Il a dans un premier temps évoqué de manière détaillée les victimes israéliennes des attaques des commandos du Hamas le 7 octobre dernier. Mais il n’a eu aucun mot, aucun, pour parler des 25 000 victimes palestiniennes dont 10 000 enfants, des 85% de la population de la bande de Gaza déplacée de force et vivant dans une précarité totale, de la famine et de la soif comme arme de guerre, de l’absence de soins pour les malades, les blessés, les femmes enceintes, les nouveau-nés, de la destruction des cimetières et de la profanation des tombes, du dynamitage de tous les bâtiments publics (palais de justice, universités) du bombardement des écoles, des hôpitaux, des lieux de cultes. La souffrance des Palestiniens est ainsi, une fois de plus, ignorée, invisibilisée.
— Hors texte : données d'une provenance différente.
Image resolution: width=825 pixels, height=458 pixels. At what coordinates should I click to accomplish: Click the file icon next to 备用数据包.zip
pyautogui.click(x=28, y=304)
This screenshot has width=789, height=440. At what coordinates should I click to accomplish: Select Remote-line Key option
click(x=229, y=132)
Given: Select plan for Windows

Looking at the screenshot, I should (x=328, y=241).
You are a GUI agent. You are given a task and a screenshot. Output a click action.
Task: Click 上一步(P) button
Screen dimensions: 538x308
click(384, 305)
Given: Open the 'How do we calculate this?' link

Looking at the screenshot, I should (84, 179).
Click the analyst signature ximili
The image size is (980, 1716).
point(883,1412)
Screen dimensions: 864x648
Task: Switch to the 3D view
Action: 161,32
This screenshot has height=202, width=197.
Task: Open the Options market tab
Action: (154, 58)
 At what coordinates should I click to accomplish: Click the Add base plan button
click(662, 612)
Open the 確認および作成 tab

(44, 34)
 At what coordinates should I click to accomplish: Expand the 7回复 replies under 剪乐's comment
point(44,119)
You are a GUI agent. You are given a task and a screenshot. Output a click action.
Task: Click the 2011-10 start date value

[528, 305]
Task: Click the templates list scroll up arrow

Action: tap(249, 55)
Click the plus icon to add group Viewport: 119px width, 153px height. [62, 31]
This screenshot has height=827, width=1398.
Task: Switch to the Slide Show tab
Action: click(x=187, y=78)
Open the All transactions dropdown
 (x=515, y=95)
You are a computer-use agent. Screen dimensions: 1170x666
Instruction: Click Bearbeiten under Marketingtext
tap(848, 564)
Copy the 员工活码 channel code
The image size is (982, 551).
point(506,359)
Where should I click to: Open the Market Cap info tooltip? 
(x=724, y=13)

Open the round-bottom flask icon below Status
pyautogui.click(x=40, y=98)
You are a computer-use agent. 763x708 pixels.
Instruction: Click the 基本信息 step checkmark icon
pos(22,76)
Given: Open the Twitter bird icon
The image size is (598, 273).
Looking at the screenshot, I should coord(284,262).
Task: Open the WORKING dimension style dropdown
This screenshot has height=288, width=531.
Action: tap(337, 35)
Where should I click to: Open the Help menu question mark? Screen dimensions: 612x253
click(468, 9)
Pour rappeler la position de la France, Il a toutefois demandé – dans ce que nous imaginons être un terrible lapsus – de « permettre de garantir les souffrances des Palestiniens ». Une expression nullement corrigée par son auteur, ce qui à nos yeux justifierait la présentation de ses excuses. À moins qu’elle ne rejoigne la demande du même Stéphane Séjourné, alors député européen, lors de la dernière conférence des présidents, d’enlever le terme « permanent » à « cessez-le-feu » dans la résolution présentée au Parlement européen par la députée Manon Aubry ce 18 janvier : un cessez-le-feu oui, mais temporaire, les Palestiniens n’ont pas fini de souffrir !
Mais nous n’étions pas au bout de notre stupéfaction. Quand le ministre a abordé la position de la France quant à la résolution de l’Afrique du Sud au sujet du génocide en cours à Gaza, il a tenu les propos suivants : « accuser l’État juif de génocide c’est franchir un seuil moral – on ne peut exploiter la notion de génocide à des fins politiques, c’est notre position constante […] ».
Nous avons donc découvert que désormais une nouvelle page s’ouvrait et que la France, par la voix de son ministre, qualifie désormais Israël d’« État juif ».
Monsieur le Premier ministre, pouvez-vous nous dire ce qui justifie ce virage dans la politique extérieure de la France ? Depuis quand la France se fait-elle la porte-parole d’un État étranger, en l’occurrence Israël, qui dans son droit constitutionnel ignore 20% de sa population ?
De plus, après avoir rappelé que le droit international s’impose à tous (sans qu’aucune piste ne soit donnée pour l’imposer à Israël comme cela a été fait pour la Russie) nous avons compris des propos du ministre qu’Israël était exonéré du respect de la Convention pour la prévention du crime de génocide au motif que les Juifs européens ont été eux-mêmes victimes d’un terrible génocide. Le droit international est clair, il suffit de s’y référer. Convoquer la morale n’a pas lieu d’être.
Curieuse interprétation du droit international qui s’applique à tous… sauf à certains. Quant au seuil de tolérance du ministre à la souffrance des Palestiniens, il semble être particulièrement élevé au point d’en ignorer sciemment le moindre contour.
Monsieur le Premier ministre, ce que nous avons entendu à l’Assemblée nationale, non seulement nous horrifie mais nous inquiète quant à l’image de la France et à l’évolution de sa politique étrangère. S’agit-il d’agrandir encore un peu plus le fossé qui se creuse avec les pays du Sud ? Il vous faut clarifier de toute urgence la situation sur les trois points abordés par le Ministre Séjourné, avant que celui-ci ne préside au nom de la France le Conseil de sécurité de l’ONU mardi prochain.